Lepisorus is a genus of ferns in the family Polypodiaceae, subfamily Microsoroideae, according to the Pteridophyte Phylogeny Group classification of 2016 (PPG I).

==Taxonomy==
Lepisorus was first described by John Smith in 1846 as the section Lepisorus of the genus Drynaria. It was raised from a section to a genus by Ren-Chang Ching in 1933. A molecular phylogenetic study in 2019 suggested that Lepisorus was one of a group of closely related genera in the subfamily Microsoroideae, a group the authors termed "Lepisorus sensu lato".

===Species===
As of February 2020, the Checklist of Ferns and Lycophytes of the World recognized the following species:

- Lepisorus abbreviatus (Fée) Li Wang
- Lepisorus accedens (Blume) Hosok.
- Lepisorus affinis Ching
- Lepisorus albertii (Regel) Ching
- Lepisorus amaurolepidus (Sledge) Bir & Trikha
- Lepisorus annamensis (C.Chr.) Li Wang
- Lepisorus annuifrons (Makino) Ching
- Lepisorus balteiformis (Brause) Hovenkamp
- Lepisorus bicolor (Takeda) Ching
- Lepisorus boninensis Ching
- Lepisorus cespitosus Y.X.Lin
- Lepisorus clathratus (C.B.Clarke) Ching
- Lepisorus confluens W.M.Chu
- Lepisorus contortus (Christ) Ching
- Lepisorus crassipes Ching & Y.X.Lin
- Lepisorus eilophyllus (Diels) Ching
- Lepisorus elegans Ching & W.M.Chu
- Lepisorus excavatus (Bory ex Willd.) Ching
- Lepisorus hachijoensis Sa.
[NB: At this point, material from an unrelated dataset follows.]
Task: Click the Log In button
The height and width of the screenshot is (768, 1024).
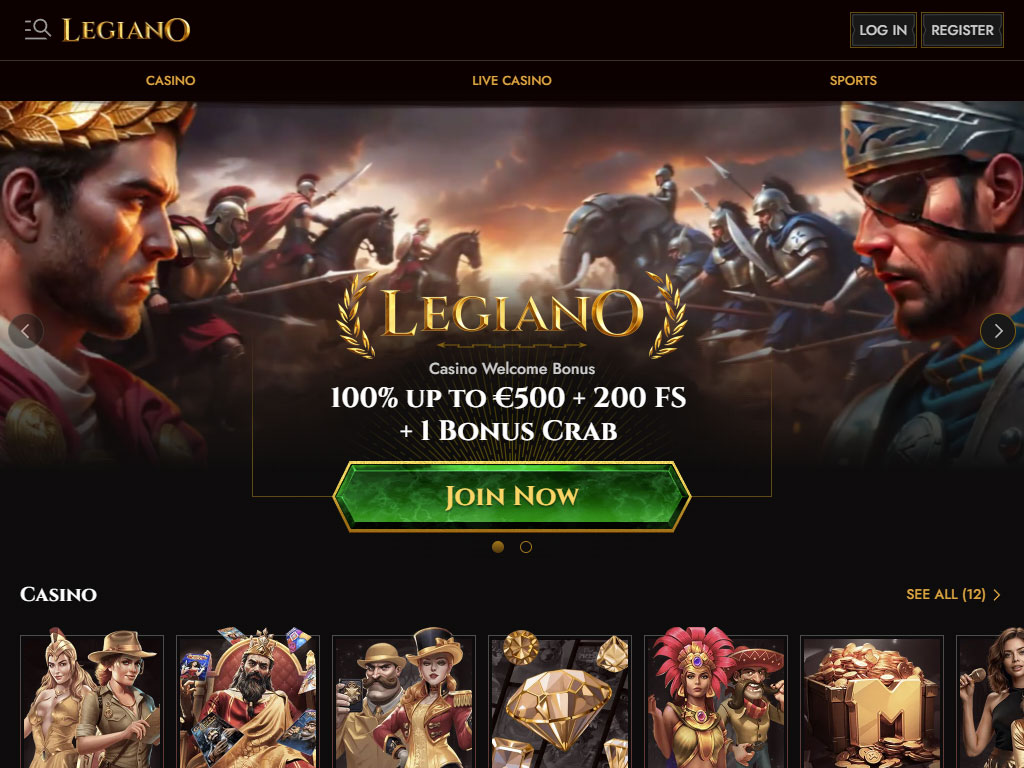Action: point(883,30)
Kurata
- Lepisorus henryi (Hieron. ex C.Chr.) Li Wang
- Lepisorus heterolepis (Rosenst.) Ching
- Lepisorus jakonensis (Blanf.) Ching
- Lepisorus kawakamii (Hayata) Tagawa
- Lepisorus kolesnikovii (Tzvelev) Shmakov
- Lepisorus kuchenensis (Y.C.Wu) Ching
- Lepisorus kuratae T.Fujiw. & Seriz.
- Lepisorus lewisii (Baker) Ching
- Lepisorus likiangensis Ching & S.K.Wu
- Lepisorus lineariformis Ching & S.K.Wu
- Lepisorus loriformis (Wall. ex Mett.) Ching
- Lepisorus luchunensis Y.X.Lin
- Lepisorus macrosphaerus (Baker) Ching
- Lepisorus mamas Hovenkamp
- Lepisorus marginatus Ching
- Lepisorus medogensis Ching & Y.X.Lin
- Lepisorus megasorus (C.Chr.) Ching
- Lepisorus mehrae Fraser-Jenk.
- Lepisorus mikawanus Kurata
- Lepisorus miyoshianus (Makino) Fraser-Jenk. & Subh.Chandra
- Lepisorus monilisorus (Hayata) Tagawa
- Lepisorus morrisonensis (Hayata) H.Itô
- Lepisorus mucronatus (Fée) Li Wang
- Lepisorus nigripes T.Fujiw. & Seriz.
- Lepisorus novoguineensis (Rosenst.) Li Wang
- Lepisorus nudus (Hook.) Ching
- Lepisorus obscurevenulosus (Hayata) Ching
- Lepisorus oligolepidus (Baker) Ching
- Lepisorus onoei (Franch. & Sav.) Ching
- Lepisorus oosphaerus (C.Chr.) Ching
- Lepisorus perrierianus (C.Chr.) Ching
- Lepisorus platyrhynchos (J.Sm. ex Kunze) Li Wang
- Lepisorus pseudonudus Ching
- Lepisorus pseudoussuriensis Tagawa
- Lepisorus schraderi (Mett.) Ching
- Lepisorus scolopendrium (Ching) Mehra & Bir
- Lepisorus sinensis (Christ) Ching
- Lepisorus sordidus (C.Chr.) Ching
- Lepisorus spicatus (L.f.) Li Wang
- Lepisorus subconfluens Ching
- Lepisorus sublinearis (Baker ex Takeda) Ching
- Lepisorus suboligolepidus Ching
- Lepisorus subsessile Ching & Y.X.Lin
- Lepisorus thaipaiensis Ching & S.K.Wu
- Lepisorus thunbergianus (Kaulf.) Ching
- Lepisorus tosaensis (Makino) H.Itô
- Lepisorus tricholepis K.H.Shing & Y.X.Lin
- Lepisorus uchiyamae (Makino) H.Itô
- Lepisorus ussuriensis (Regel & Mack.) Ching
- Lepisorus validinervis (Kunze) Li Wang
- Lepisorus yamaokae Seriz.

As of February 2020, Plants of the World Online sank the monotypic Paragramma into Lepisorus, thus including the sole species Paragramma longifolia as Lepisorus longifolius.